However the graphic novel obviously did what any piece of art should do: enthralled and inspired others to create their own art in response. Luckily it spoke to the person in a position to create a film out of it and the French illustrators in the documentary on the US Blu-ray "Transperceniege: From The Blank Page to the Black Screen" seem appropriately shocked and surprised that it was remembered at all, let alone in Korea (and praise the pirates who translated it before its official release!), and glad that the film also gave the original story a new lease of life!

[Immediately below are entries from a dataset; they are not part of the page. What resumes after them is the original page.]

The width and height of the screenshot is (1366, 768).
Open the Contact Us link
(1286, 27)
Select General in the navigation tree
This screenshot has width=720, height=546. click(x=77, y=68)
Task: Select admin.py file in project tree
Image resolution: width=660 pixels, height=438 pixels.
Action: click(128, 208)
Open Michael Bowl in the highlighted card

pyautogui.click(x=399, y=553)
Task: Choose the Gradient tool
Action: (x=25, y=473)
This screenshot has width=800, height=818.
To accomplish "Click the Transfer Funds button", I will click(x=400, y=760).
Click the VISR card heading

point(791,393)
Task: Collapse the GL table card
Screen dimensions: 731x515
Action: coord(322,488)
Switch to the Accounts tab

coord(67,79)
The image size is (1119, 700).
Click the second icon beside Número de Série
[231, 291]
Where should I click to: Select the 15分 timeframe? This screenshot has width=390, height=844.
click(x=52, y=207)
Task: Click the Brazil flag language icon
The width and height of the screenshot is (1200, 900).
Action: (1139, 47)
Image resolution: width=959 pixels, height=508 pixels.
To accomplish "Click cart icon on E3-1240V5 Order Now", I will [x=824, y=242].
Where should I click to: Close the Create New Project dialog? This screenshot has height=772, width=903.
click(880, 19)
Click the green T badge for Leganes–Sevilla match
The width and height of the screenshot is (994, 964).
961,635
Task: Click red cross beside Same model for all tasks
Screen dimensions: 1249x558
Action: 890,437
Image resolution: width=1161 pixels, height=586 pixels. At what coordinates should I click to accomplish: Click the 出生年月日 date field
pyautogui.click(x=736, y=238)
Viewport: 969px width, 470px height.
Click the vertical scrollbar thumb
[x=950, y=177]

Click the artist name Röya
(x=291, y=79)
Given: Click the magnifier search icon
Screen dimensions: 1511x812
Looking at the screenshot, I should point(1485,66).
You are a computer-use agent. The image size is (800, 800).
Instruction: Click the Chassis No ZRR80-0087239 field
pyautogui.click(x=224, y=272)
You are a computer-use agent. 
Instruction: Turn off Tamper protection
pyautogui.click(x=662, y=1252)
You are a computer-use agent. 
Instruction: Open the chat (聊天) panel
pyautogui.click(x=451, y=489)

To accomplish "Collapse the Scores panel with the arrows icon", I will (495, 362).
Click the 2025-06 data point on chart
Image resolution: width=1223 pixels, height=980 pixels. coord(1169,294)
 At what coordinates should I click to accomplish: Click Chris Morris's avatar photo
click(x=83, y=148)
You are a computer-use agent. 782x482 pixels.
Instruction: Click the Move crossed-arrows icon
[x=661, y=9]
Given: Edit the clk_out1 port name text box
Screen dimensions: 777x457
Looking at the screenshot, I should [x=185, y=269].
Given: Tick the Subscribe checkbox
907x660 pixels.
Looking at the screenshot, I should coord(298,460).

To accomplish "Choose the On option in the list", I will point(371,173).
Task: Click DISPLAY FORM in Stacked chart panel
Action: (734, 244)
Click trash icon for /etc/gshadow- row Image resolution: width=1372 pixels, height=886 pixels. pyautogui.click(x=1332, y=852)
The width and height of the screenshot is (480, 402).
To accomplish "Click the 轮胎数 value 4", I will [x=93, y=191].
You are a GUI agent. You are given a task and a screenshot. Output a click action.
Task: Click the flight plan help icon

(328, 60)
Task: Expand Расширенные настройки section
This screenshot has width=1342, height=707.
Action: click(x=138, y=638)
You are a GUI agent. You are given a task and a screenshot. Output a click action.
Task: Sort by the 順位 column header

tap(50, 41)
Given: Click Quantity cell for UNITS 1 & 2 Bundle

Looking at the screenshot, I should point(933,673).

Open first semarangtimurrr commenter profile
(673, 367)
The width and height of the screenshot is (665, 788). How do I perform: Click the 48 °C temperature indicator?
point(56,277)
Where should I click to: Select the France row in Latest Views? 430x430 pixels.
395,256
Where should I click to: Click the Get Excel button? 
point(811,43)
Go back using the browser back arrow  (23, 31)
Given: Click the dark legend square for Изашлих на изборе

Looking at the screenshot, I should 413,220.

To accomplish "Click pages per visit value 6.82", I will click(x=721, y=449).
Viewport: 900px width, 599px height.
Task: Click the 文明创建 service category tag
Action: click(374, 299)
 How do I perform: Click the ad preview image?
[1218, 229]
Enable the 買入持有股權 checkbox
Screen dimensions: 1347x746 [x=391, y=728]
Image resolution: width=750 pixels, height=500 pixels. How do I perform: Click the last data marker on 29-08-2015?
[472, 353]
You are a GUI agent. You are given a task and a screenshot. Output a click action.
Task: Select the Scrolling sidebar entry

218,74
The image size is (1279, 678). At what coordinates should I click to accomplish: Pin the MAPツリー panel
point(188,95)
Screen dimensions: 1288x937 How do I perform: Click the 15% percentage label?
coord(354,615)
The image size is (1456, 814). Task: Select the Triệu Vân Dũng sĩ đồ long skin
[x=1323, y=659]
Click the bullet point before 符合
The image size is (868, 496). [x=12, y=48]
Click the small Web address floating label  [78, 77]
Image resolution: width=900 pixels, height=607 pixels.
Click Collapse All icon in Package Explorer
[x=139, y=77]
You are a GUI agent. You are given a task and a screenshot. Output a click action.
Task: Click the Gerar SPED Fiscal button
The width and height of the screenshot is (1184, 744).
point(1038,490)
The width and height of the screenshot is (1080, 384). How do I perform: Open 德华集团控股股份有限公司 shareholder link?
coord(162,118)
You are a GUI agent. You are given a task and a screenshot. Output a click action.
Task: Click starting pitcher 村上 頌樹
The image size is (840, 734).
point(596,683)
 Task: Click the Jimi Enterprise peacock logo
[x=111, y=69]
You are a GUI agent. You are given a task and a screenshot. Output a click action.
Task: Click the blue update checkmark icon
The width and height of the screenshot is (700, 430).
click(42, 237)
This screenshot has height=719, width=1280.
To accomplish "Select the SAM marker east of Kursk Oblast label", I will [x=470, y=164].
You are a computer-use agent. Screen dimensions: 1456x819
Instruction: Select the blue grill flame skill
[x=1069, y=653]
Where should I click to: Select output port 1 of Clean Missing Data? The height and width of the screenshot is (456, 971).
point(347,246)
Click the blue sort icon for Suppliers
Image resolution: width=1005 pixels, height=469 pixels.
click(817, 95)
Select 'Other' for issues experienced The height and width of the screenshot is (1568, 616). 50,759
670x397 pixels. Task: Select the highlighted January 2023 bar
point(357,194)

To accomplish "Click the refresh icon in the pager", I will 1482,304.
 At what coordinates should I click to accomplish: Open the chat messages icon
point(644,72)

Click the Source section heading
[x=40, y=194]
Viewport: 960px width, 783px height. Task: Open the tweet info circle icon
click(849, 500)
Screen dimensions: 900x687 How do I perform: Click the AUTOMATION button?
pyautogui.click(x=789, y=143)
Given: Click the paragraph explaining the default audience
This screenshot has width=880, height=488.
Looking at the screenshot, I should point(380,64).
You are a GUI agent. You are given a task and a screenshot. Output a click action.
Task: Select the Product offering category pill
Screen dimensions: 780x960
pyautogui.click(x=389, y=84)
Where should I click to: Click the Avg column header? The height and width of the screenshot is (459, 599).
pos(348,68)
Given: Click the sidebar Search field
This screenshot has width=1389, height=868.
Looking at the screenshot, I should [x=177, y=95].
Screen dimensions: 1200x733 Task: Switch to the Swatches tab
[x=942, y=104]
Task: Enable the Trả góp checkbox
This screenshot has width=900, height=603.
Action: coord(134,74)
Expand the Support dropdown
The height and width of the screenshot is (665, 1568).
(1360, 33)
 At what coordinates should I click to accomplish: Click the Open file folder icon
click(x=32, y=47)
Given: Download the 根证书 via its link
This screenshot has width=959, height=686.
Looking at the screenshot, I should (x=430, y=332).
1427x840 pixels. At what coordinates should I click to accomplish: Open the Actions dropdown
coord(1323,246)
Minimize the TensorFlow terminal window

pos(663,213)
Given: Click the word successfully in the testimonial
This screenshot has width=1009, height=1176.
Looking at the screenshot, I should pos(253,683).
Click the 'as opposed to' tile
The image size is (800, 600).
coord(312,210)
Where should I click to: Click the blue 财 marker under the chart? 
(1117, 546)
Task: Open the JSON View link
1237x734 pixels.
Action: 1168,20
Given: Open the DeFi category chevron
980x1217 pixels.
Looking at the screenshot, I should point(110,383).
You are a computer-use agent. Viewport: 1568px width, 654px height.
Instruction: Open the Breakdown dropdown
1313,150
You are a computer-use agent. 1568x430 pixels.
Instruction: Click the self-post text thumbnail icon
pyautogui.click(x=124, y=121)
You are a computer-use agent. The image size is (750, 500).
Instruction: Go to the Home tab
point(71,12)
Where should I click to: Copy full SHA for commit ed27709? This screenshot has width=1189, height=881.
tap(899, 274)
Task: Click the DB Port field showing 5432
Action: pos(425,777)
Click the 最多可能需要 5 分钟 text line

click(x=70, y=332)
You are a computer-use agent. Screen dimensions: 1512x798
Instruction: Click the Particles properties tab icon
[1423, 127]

Since we haven't linked directly to it in this thread yet, here's that brief but spoiler-heavy Every Frame A Painting video about impossible character choices and moral dilemmas expressed through the direction of travel in the film: Snowpiercer - Left or Right:

here's that brief but spoiler-heavy Every Frame A Painting video about impossible character choices and moral dilemmas expressed through the direction of travel in the film: Snowpiercer - Left or Right

The only thing that I would add to that video now that it has made me aware of that subject is why is going left (in everything from A Goofy Movie to Pulp Fiction shown in that video) a kind of regressive step or something that deviates from or complicates the hero's journey, while screen right is the correct narrative way to go? Is it perhaps as simple as that being the way books are read in Western culture, just transferred to the screen? As the video says, Snowpiercer takes that concept to an extreme so as to give a clear direction for our hero to keep pushing towards fulfilling his goals, but in doing so he is in danger of losing his humanity, and on being able to get no further the 'regressive' step actually becomes the heroic one.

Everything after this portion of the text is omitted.